Each aisle she turned down, he seemed to be there. By the shelves of Cap’n Crunch and Cocoa Puffs. By the cans of chicken noodle soup and pinto beans and pasta sauce.
By the rows of fresh lettuce.
And when Jacee Cole went to check out, he was there by the cash registers, too.
She didn’t know who he was or what he wanted or why he was watching her. “I think I’m being followed,” she whispered to her mom on her phone.
“I don’t know what to do.”
As Cole pulled out of the grocery store parking lot, the man appeared again in her rearview mirror and tailed her into her Magna neighborhood. She called police, but he drove off before officers arrived. She worried he would come back.
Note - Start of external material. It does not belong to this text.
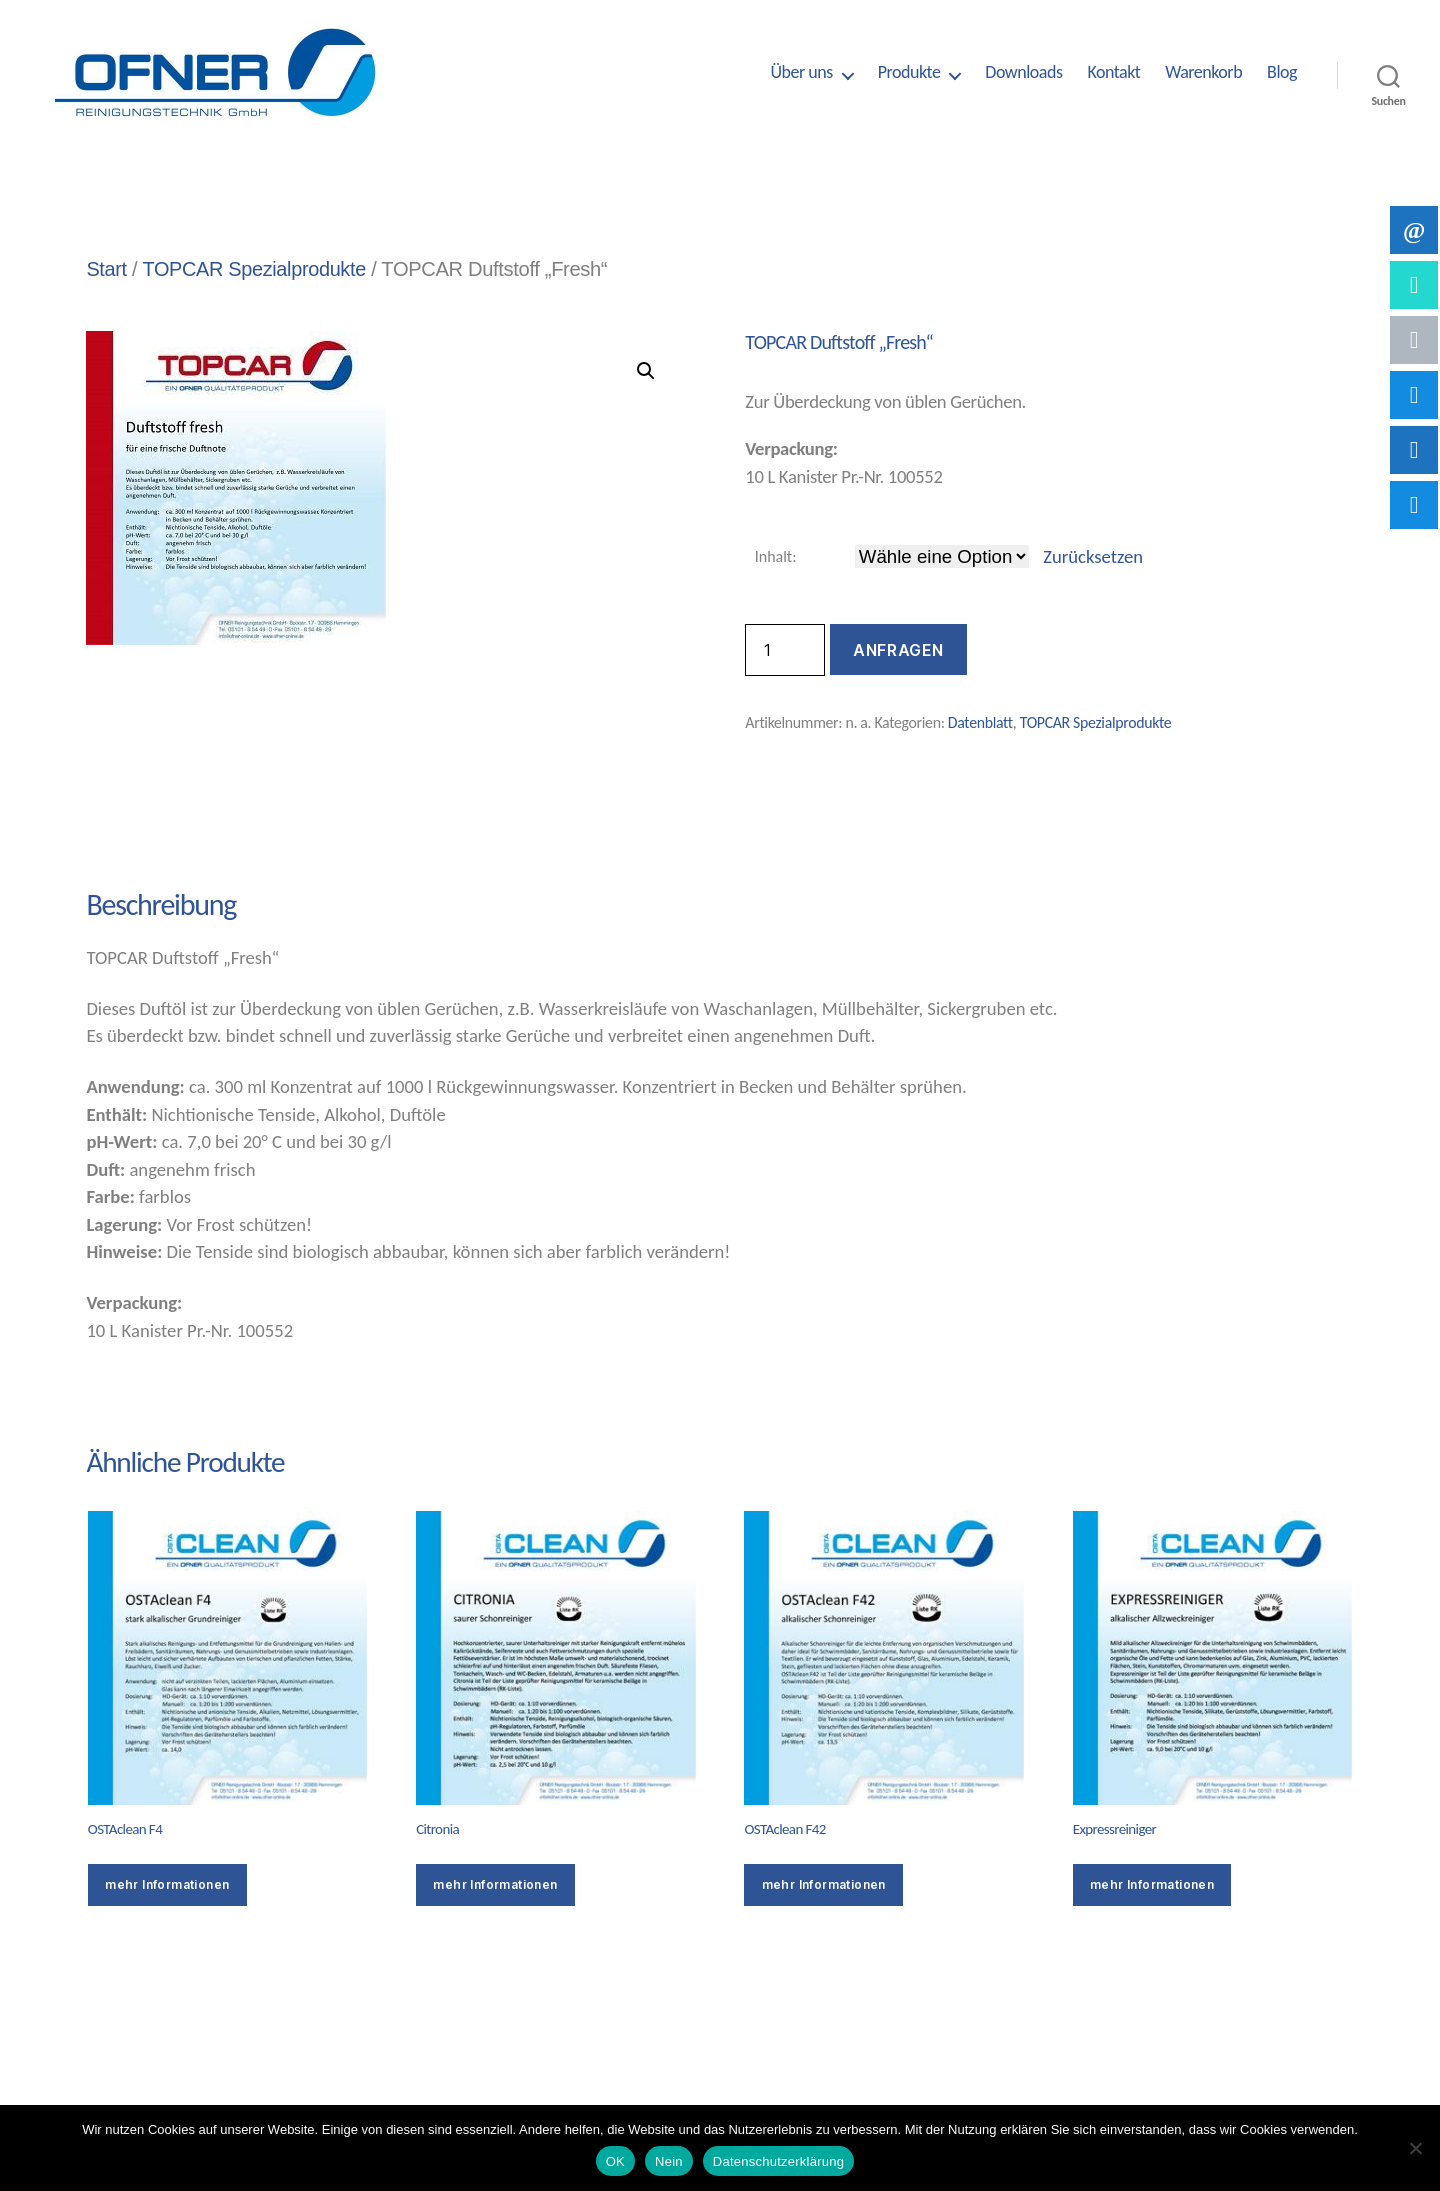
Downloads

If he did, Cole wanted to be able to defend herself.
So last year, shortly after the state green-lighted Utahns as young as 18 to get concealed carry permits, she completed the training and bought a 9mm handgun. She was 19. “A lot of people told me I was too young for it,” said Cole, now 20. “But I feel safer.”
She’s not the only one. Since the reduced age limit took effect on May 9, the state has issued more than 1,400 permits for 18- to 20-year-olds to carry concealed firearms. That includes 107 in January alone.
And in the wake of the deadly school shooting in Florida last month, gun-rights advocates anticipate the numbers will go up even more as young adults search for a sense of security in a handgun.